Ever since making this quilt helped me finally start figuring out all those modern patchwork shortcuts that everyone else has known about forever, I feel a whole world of possibilities opening up. The last time I made a quilt with triangles in it, I did math and figured out hypotenuses and stuff, and drew triangle templates, and cut out all the triangles individually and then pieced them together, and though I loved the results, it was as you can surely imagine, pretty time-consuming. At the time, I knew there was undoubtedly a better way, but I guess I felt it would just be easier to go with what I knew. And then I resolved never to work with triangles again.
But I want to make all kinds of quilts, so I got down to brass tacks and figured out a trick. This came to my on its own, though it’s so easy and obvious that it is most assuredly already out there in print and online resources. Anyway, here’s what I did:
Cut two squares (mine are 6 1/2”) and pin them together with right sides facing. Draw a line between two opposing corners.

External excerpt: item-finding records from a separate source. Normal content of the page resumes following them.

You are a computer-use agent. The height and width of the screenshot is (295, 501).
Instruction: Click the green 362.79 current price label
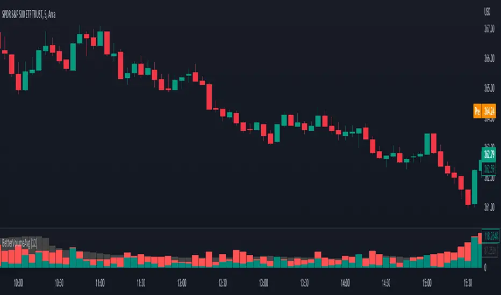pos(489,156)
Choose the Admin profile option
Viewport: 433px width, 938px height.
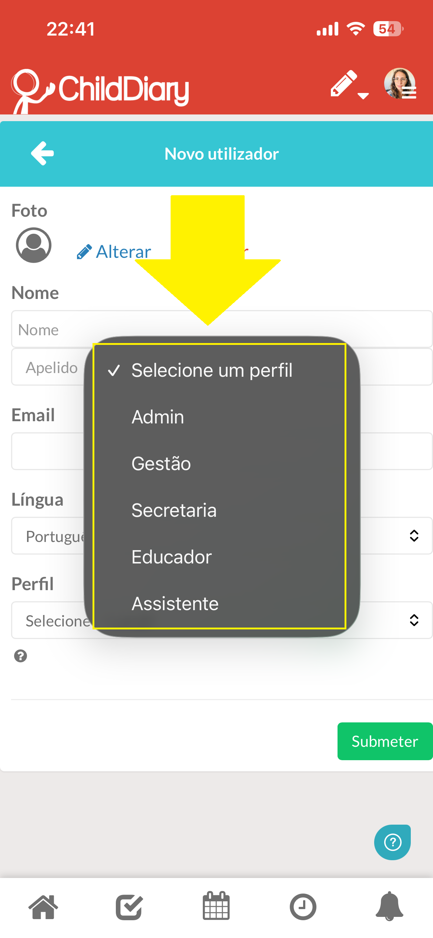pyautogui.click(x=220, y=417)
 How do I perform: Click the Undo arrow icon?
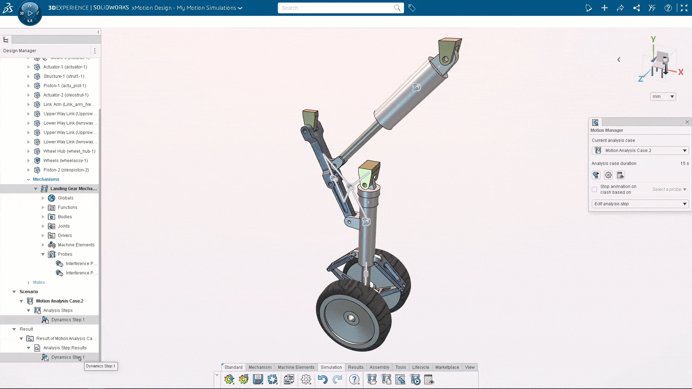323,379
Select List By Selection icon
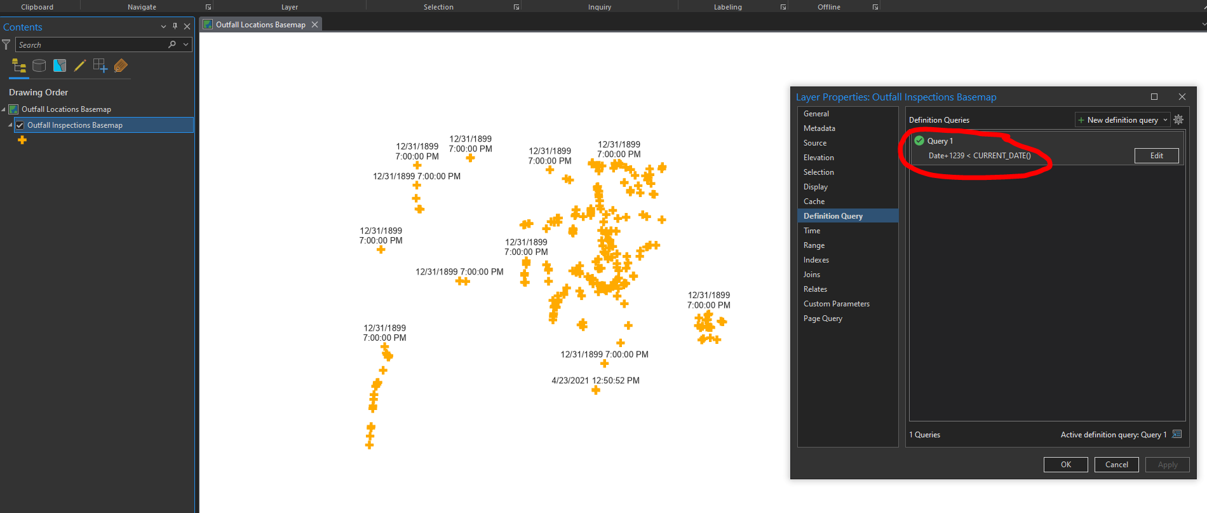Viewport: 1207px width, 513px height. pos(60,65)
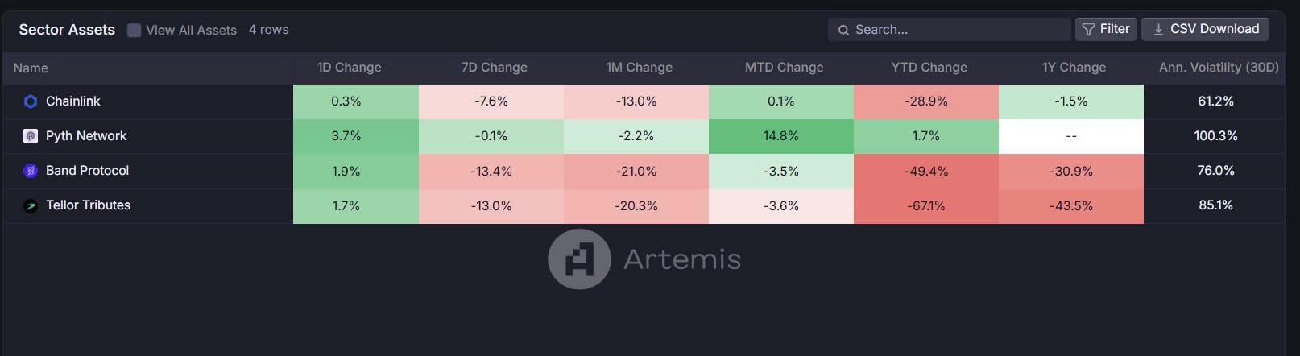1300x356 pixels.
Task: Sort by the 1M Change column header
Action: pyautogui.click(x=639, y=68)
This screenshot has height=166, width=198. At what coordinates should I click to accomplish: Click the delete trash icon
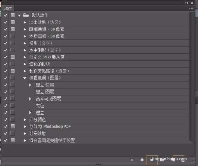[183, 160]
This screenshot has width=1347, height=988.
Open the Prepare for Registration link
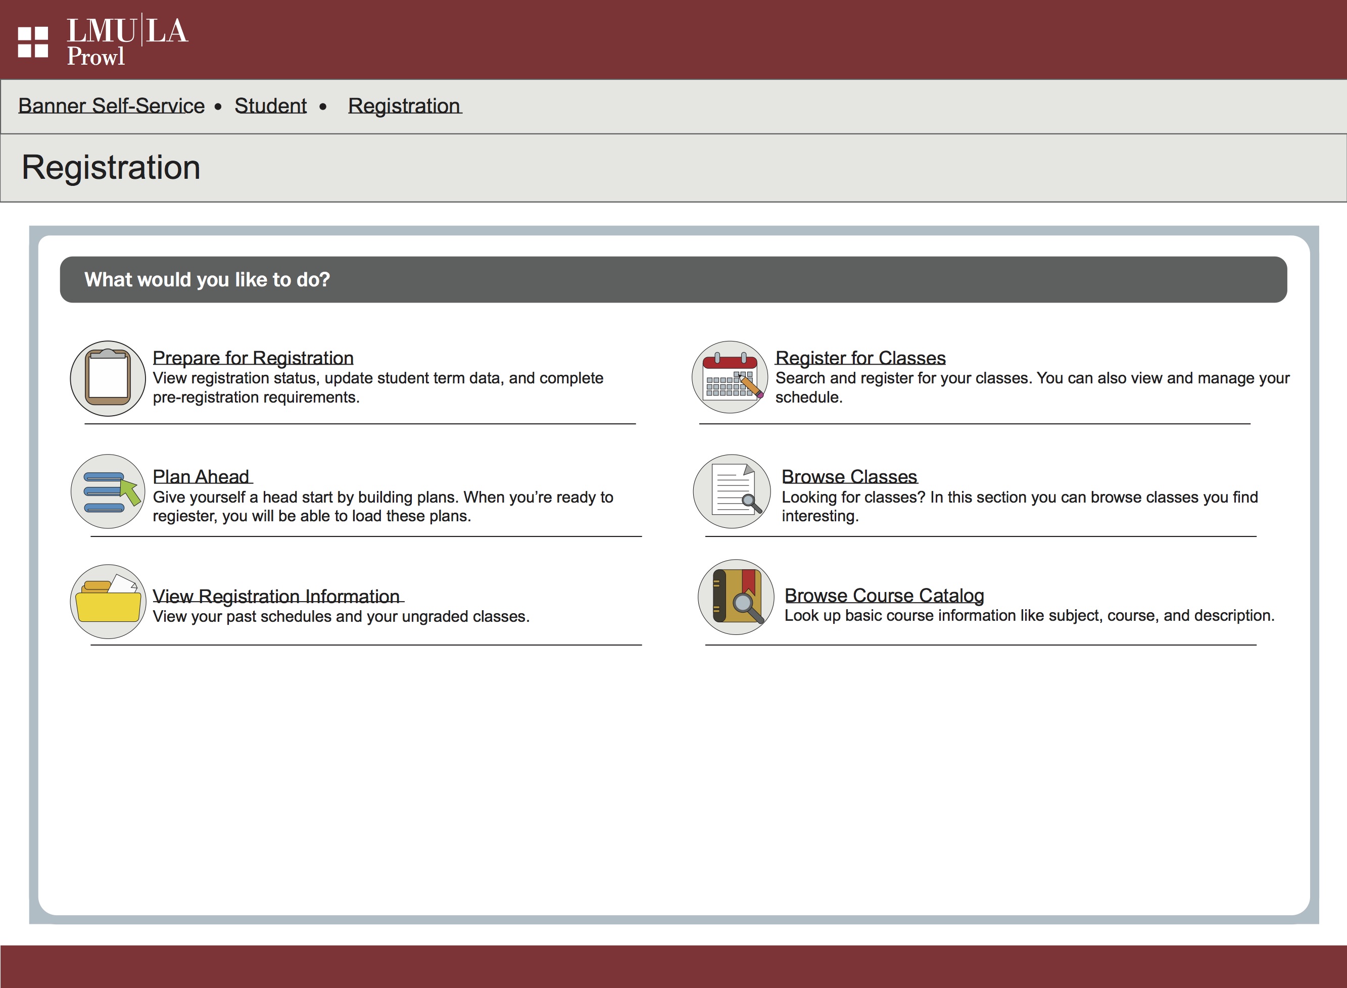[x=253, y=358]
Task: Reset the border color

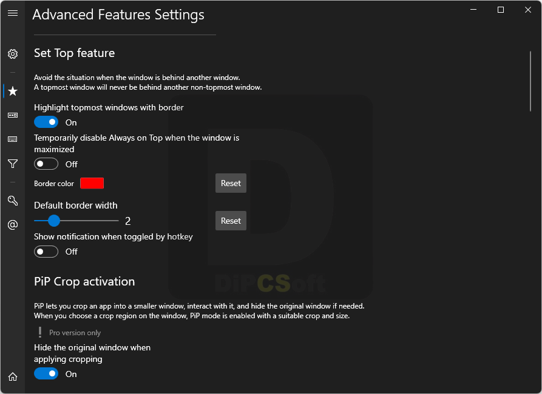Action: pyautogui.click(x=231, y=183)
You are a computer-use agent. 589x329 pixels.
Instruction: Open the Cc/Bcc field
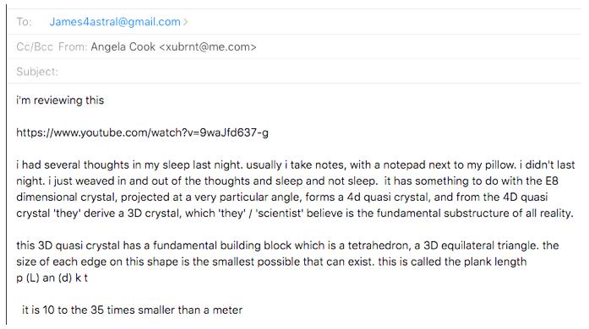coord(35,47)
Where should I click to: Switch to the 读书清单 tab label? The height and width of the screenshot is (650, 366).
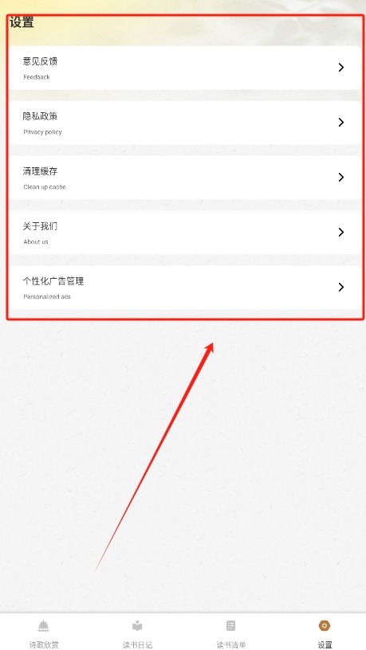pyautogui.click(x=230, y=644)
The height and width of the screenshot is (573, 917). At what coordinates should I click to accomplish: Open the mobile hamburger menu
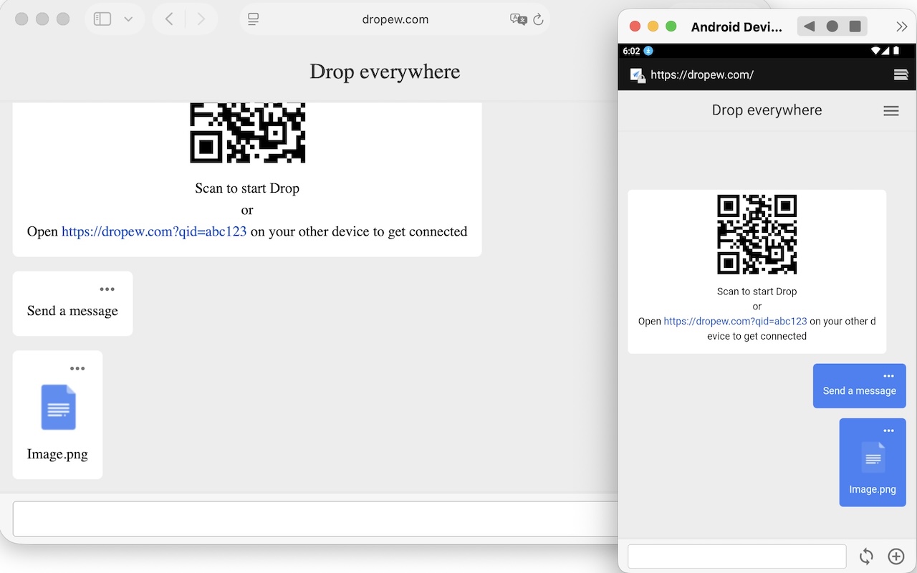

Stitch on either side of the drawn line using the edge of your presser foot as a guide, which should yield a seam just shy of 1/4”. I think you can also get a 1/4” presser foot, made specifically, for patchwork, but anyhoo.
Cut on the drawn line.
Open and press.
When pieced into a quilt using the same seams throughout (which is what I do, I just use the width of my presser foot—I’m lazy) the finished size of the square is roughly 5 1/2”. As long as I use the same size seam throughout the quilt, the corners will all line up and my grandma would be really proud. Home free! [edit to add: Karen knows about the actual math here—scroll down the comments to learn even more].
I love learning new things. This almost-quilt is already the brightest thing in the room.